Senate expands student representation in new academic equity ad hoc committee

Originally proposed by a student senator, an ad hoc committee on Academic Equity and Inclusion has been created by UBC Vancouver Senate. The body also approved the committee’s terms of reference and composition at its January meeting, but details about the committee’s focus and members are still to be decided.

Broadly, the committee will make recommendations on advancing diversity and inclusivity on the academic, social and institutional level. Given the vague nature of this aim, the concrete objectives will be finalized by the actual ad hoc committee when it is fully formed.

“The Nominating Committee recognizes the broad nature of the above terms, and hopes that the Ad-hoc Committee itself will be able focus its work on those areas where it feels results are obtainable this triennium,” reads the agenda docket of Senate’s January meeting.

Even at this early stage, student senate caucus’s Co-Chair Marium Hamid believes that the ad-hoc committee — with its focus on academic equity and inclusion — will fill an important policy gap within the university’s highest academic body.

“Despite valuing difference and the importance of equality, no work in the Senate has ever been done regarding this,” she said.

UBC Vancouver Senate

Student Senator Jakob Gattinger, who introduced the committee proposal, also believes that the committee’s ad hoc form and high ratio of student representation will allow it to be a dynamic force in a sometimes stagnant institution.

“Senate is an echo chamber sometimes, and it’s hard to get non-Senate voices listened to seriously,” he said. “The fact that more than a third of this committee will actually be composed of students is a good thing in that sense that we will be a unit.

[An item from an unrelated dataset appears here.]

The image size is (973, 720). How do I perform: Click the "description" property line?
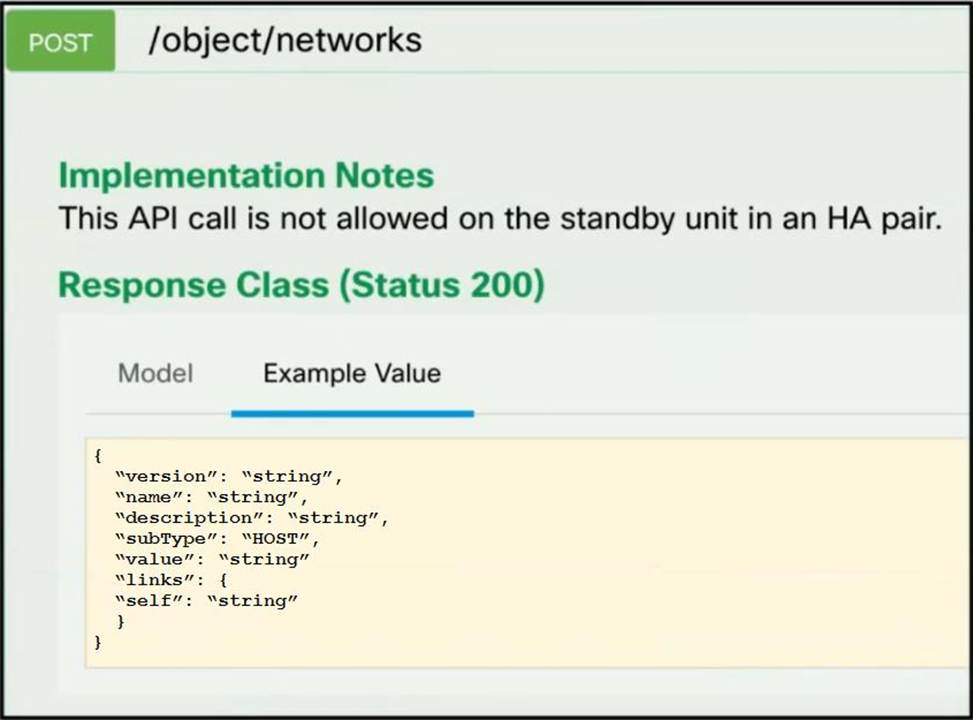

“The committee should in theory have the ability to get direct action out of it.”

Like other Senate committees, the ad hoc committee on Academic Equity and Inclusion originally had two student members out of six senators and five non-members.

But after a series of amendments at the January meeting, the composition now includes four student members at a minimum, with at least two more coming from outside Senate. Non-Senate members will be selected via application to the Senate Nominating Committee, which will be brought up at the February 28 meeting.

Hamid then stressed that while students have an important role on this committee, its success will also hinge on faculty and administration engagement. In addition to its regular members, the committee will also regularly welcome “relevant stakeholders” from across the UBC community.

“Having a good mix of faculty and admin keeps them more accountable to us,” she said. “It’s only when we start including the faculty and admin staff that the onus of doing all of it is off all of our shoulders.”

Overall, while Gattinger is pleased that committee proposal succeeded, he noted the time it took to approve the motion reflects deeper flaws within Senate’s structure. He introduced the proposal in September 2017, but the committee won’t be fully formed until the next Senate meeting on February 28.

Gattinger hopes that flexible ad-hoc committees can speed institutional change along, but acknowledged that unilateral changes in Senate aren’t possible overnight.

“We’ve found that non-standing committees have been an effective way to move the needle,” he said. “It’s [also] an opportunity for students to get involved whether they’re on the committee or not.”